Love
“Love takes off the masks that we fear we cannot live without and know we cannot live within. I use the word ‘love’ here not merely in the personal sense but as a state of being, or a state of grace - not in the infantile American sense of being made happy but in the tough and universal sense of quest and daring and growth.”
These words by James Baldwin, from The Fire Next Time. For nearly four or five years now, I’ve found a point mid-semester to bring the sentences into my freshman composition class. I read the quotation out loud, and my students write it down, their pens tracing each word. Then we look at the quote and they shout out words that they don’t know. “Grace?” And I admit that word trips me up too, then stumble through defining it. “Infantile?” Whether in classrooms in America or here in Shanghai, my students always seem to appreciate Baldwin’s dig at Americans. “He’s writing about race relations in the U.S. in the 60’s here, about his own vision for a way forward; this was when he still had lots of hope.”

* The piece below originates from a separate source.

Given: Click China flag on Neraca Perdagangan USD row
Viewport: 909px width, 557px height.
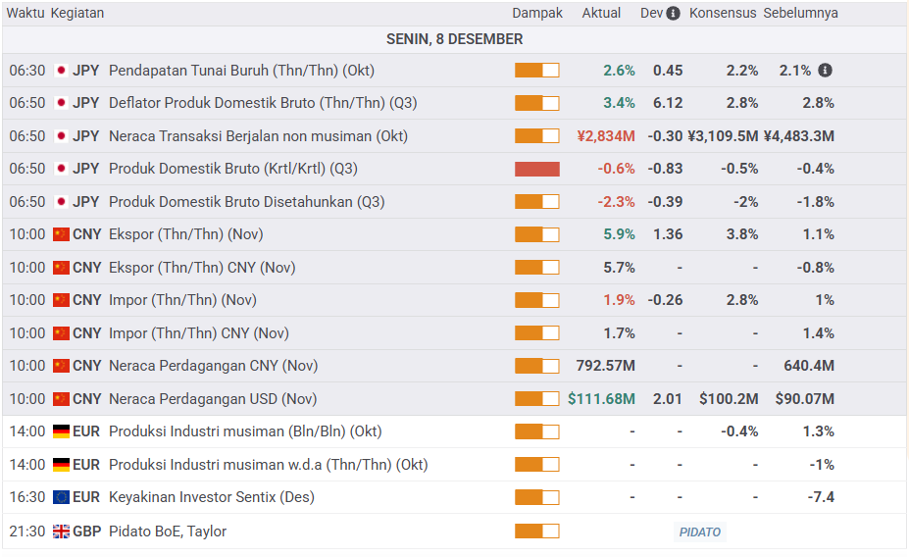Looking at the screenshot, I should [x=61, y=399].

Then I push us on, to the lesson: “What is the key term?” “Love,” they say, just off unison--it’s obvious. “We generally think of ‘love’ as what?” I pause. “And how does Baldwin help you re-see it?” They look at me, like they always do, their eyes searching. Most often I move on to get them to think about their own key terms, because there’s no point in talking about love this way with them. Whether on a personal level or a collective one, it’s an idea worth noting but useless to talk about, unless perhaps you’re Baldwin, and you have touched something so big, for so long, and your voice has stayed with so many.
But this time, in Shanghai, we stay with Baldwin’s words, and I say, “Do you think love should be ‘tough’? Is it something you should be daring for?” A few of them nod. “Really?” I ask. “Don’t you like the idea of ‘love’ being safe and making you happy?” Some shrug and murmur. Then one of them asks me, point blank, “Well, what do you think, Ms. Pierce?” The question is simple enough but it kicks me in the gut; deep breath: “It’s not about what I think it should be,” I say, “in my experience, it has been tough…and I’m talking about all kinds of love, loving my family, loving ideas, romantic love—yeah, it’s been really tough.” Why am I telling them this? “But grace is possible. And safety and happiness and joy are parts of it too. And this whole losing-your-mask thing? It suuuucks.” My eyes well up and I smile. “But so worth it! I swear.”
The day I taught Baldwin this semester happened to be the day that Lee--my boyfriend of just over a year, and a friend since our early twenties--was arriving in Shanghai. And I was terrified--ahem, excited. He is coming all across the world to spend two months with me! Just me! What if it’s a huge mistake? What if….? When he appeared on my doorstep, it wasn’t the glorious moment I’d wanted to imagine. And in those first hours and days the thing that I could feel most my resistance at giving up my (often) happy loneliness here, my awed alienation at being in China and not knowing anyone, and no one really knowing me. And since, in Lee’s month here in Shanghai, Love has been all the things: infantile, and mature, tough, and safe, American, and foreign, boring, and exciting, masking, and a revelation. And the sum of all of it, I suspect, is that we have been gaining, gradually, some sense of grace, together.
This semester's bittersweet end barely set, off we go now, my love and I, together for three weeks across parts of south and central China—a quest.